Mit dem Weltethos zum Weltfrieden – pessimistischer ist da Michael Fürst. Er ist Vorsitzender des Landesverbandes der Jüdischen Gemeinden von Niedersachsen. Fürst hat große Zweifel, dass die versammelten Religionsvertreter von Hannover aus etwas für Frieden und Gerechtigkeit in der Welt tun können – außer darüber zu reden. Das sei aber schon eine gute Voraussetzung für den Frieden, dass man miteinander redet und einander zuhört:

"Wir werden nicht die Welt neu bewegen mit unseren Gedanken, aber das Entscheidende ist natürlich, dass wir uns hier verstehen. Und da haben wir gute Ansätze und das betreiben wir auch schon seit vielen Jahren so, dass wir Juden mit den Muslimen hier sehr gut klarkommen, auf der oberen Ebene. Das heißt nicht unbedingt, dass die Kinder gut miteinander auskommen müssen, aber erst mal fangen wir oben hier an. Schön wär's, wenn's von unten käme, aber dazu ist die Zeit noch nicht reif, glaube ich."

Kluft zwischen Praxis und Theorie
Noch pessimistischer sieht Sigrun Stoellger den Beitrag der Religionen zu einer gerechten Welt. Sie sitzt für die religionskritische Giordano-Bruno-Stiftung auf dem Podium. Stoellger stellt sich als Atheistin vor und übt auch Kritik an ihren Mitdiskutanten: In der Theorie würden deren Ausführungen ja gut klingen, die Praxis der Religionen sehe aber meistens anders aus:

"Der Herr Fürst und der Herr – ich weiß seinen Namen nicht – von der muslimischen Gemeinde, die verstehen sich ja blendend, wunderbar. Ich wär' begeistert, wenn alle Juden und Muslime sich so gut verstehen würden. Und da braucht man einfach einen Dialog."

In eben einem solchen Dialog in der Hannoveraner IGS räumen alle Religionsvertreter die kritischen Punkte ein, die von der Atheistin Stoellger oder aus dem Publikum geäußert werden – wie die ungleiche Position von Frauen in vielen religiösen Traditionen. Man will voneinander lernen und es besser machen. Aber Michael Fürst, der Vertreter des Judentums, bleibt auch skeptisch: In hundert Jahren werden wieder Menschen in dieser Schule zusammensitzen und dasselbe beteuern, fürchtet er, weil sich bis dahin nichts getan haben wird. Doch muss man wirklich so finster in die Zukunft blicken?

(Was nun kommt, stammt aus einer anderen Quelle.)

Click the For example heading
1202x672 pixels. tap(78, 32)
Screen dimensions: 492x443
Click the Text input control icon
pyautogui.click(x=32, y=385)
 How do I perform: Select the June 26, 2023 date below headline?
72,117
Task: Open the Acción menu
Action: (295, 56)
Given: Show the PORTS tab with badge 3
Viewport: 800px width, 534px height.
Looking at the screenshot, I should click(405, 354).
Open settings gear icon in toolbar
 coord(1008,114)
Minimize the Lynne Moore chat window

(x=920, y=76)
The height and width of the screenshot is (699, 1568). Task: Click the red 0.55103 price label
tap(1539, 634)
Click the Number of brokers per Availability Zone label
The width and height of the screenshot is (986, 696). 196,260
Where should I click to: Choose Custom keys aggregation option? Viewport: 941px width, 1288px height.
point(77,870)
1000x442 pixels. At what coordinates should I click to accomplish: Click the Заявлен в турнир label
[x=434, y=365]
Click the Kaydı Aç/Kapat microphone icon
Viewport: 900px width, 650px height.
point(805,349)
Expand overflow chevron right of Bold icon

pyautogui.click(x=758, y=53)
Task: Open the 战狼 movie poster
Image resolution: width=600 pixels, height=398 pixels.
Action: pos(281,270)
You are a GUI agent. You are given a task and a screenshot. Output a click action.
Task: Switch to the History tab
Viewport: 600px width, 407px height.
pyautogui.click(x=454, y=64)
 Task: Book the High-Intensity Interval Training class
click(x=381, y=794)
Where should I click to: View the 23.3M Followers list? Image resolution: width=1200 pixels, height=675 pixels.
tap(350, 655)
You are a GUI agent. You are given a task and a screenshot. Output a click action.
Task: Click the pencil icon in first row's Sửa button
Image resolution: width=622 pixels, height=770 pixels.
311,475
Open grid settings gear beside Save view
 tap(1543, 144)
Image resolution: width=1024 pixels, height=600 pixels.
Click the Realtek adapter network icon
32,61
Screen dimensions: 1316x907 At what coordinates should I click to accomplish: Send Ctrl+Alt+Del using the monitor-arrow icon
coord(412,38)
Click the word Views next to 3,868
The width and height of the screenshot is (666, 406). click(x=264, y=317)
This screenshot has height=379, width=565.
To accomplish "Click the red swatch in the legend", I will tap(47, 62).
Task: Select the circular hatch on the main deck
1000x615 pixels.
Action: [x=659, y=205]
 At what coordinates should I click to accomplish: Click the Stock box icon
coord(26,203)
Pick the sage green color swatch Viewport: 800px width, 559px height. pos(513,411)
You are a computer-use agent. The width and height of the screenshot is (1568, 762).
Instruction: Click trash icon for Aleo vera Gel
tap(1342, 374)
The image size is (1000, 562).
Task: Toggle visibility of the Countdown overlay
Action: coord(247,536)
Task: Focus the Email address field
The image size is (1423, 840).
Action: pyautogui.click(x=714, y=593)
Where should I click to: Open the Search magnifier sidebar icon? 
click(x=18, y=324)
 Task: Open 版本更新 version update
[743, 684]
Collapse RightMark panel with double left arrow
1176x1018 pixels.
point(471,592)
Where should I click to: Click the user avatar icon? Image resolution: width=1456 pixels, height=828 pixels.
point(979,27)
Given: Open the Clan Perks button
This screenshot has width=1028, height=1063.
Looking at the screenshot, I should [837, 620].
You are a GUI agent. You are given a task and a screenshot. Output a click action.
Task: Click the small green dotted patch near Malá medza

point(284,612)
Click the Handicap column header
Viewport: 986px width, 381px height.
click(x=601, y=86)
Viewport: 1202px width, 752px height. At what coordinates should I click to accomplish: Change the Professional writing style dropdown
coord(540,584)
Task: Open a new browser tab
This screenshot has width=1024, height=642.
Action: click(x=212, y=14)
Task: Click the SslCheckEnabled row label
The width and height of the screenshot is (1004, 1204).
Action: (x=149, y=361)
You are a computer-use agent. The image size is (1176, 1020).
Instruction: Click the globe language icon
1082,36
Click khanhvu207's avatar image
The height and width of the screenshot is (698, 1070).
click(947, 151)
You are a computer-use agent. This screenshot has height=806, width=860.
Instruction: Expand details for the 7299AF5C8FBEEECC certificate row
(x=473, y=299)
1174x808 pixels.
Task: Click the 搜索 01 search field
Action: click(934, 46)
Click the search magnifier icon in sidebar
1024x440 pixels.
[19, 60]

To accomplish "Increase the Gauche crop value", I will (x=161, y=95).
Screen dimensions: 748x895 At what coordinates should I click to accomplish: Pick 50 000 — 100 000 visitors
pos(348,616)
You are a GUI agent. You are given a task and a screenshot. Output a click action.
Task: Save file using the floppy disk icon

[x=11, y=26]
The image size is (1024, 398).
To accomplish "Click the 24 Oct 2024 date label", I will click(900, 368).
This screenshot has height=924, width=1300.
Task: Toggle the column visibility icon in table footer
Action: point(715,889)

Peter Antes, langjähriger Professor für Religionswissenschaft an der Universität Hannover und der Moderator des Abends, zieht Bilanz:

"Ich denke, das Fazit ist eindeutig: Es wurde doch drauf hingewiesen, dass man weniger von den Unterschieden reden soll, als die Gemeinsamkeiten betonen. Und vor allen Dingen zu gemeinsamen Aktionen übergehen, bei denen dann alle sich einbringen und damit in einer Art Schneeballsystem an einer besseren Welt mitarbeiten."

Am Ende kommt es auf dem Weg zu Frieden und Gerechtigkeit also weniger auf die Religionen an, sondern vor allem auf die Menschen – und deren Bildung, wie immer wieder betont wurde.